Therapy is available to treat persons with speech or language difficulties related to the following:
- Accent
- Aphasia
- Apraxia of Speech
- Articulation Disorders
- Auditory Processing Disorders
- Aural Habilitation/Auditory Training
- Cleft Palate
- Hearing Loss
- Phonological Disorders
- Phonological Processing Skills
- Spoken and Written Language Delays
- Stuttering
- Voice Disorders
- Word Retrieval/ Word Finding Difficulties

Services Provided:
- Diagnostic testing, evaluation and remediation
- Hearing evaluations, aural rehabilitation guidance
- Auditory Processing Disorder (APD) testing
- Hearing aid dispensing, programming and service
- Non-medical support prior to and following cochlear implantation

===Occupational Therapy Services===
The Hub's Occupational Therapy services support children who experience difficulties in sensory integration, gross and fine motor coordination, visual-motor and handwriting skills, visual perception, independent self care, and feeding skills.

Services Provided:
- Diagnostic evaluations
- Intervention services
- Parent/teacher consultation

===Academic Services ===
The Hub offers individual intervention and tutoring for students age four through college-age needing assistance to achieve academic success.
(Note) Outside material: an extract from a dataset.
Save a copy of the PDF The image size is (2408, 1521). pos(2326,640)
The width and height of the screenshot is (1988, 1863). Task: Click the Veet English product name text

Educators use formal (standardized achievement) and non-formal (teacher-developed) assessment data to monitor progress. Upon request, instructors may consult with the student's teacher(s) or other professionals.

Academic Areas Served:
- Reading (decoding, comprehension, fluency)
- Written expression
- Language abilities
- Mathematics
- Organizational/Study skills

===Rollins Center for Language & Literacy===
The Rollins Center for Language & Literacy is the professional development arm of the Atlanta Speech School, focused on improving early language and literacy outcomes for children from birth through age eight. The Rollins Center partners with schools and early childhood programs to provide evidence-based training and coaching for educators and school leaders—individuals, whole schools and districts. Rollins efforts emphasize language-centered instruction, teacher-student relationships, early literacy development, and the application of research-informed practices in classroom settings. The Rollins Center scales its work through its Cox Campus, a free online learning platform offering coursework for educators, healthcare professionals, and community leaders. Cox Campus is funded through philanthropic investment.

==Financial aid==
The Atlanta Speech School has never turned away a child in need of its services due to the family's financial constraints. The Katherine Hamm Center, Stepping Stones and Wardlaw scholarships are made possible by donors, including the fundraising efforts of the Atlanta Speech School Guild.